WHAT YOU ARE ASKED TO DO: Nothing but the data itself, reproduced exactly, is the expected answer.

*** INPUT MATERIAL ***

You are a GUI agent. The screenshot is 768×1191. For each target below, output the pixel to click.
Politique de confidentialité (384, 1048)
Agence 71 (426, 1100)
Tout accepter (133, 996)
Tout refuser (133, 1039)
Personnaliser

***

ANSWER FOR THE TASK:
You are a GUI agent. The screenshot is 768×1191. For each target below, output the pixel to click.
Politique de confidentialité (384, 1048)
Agence 71 (426, 1100)
Tout accepter (133, 996)
Tout refuser (133, 1039)
Personnaliser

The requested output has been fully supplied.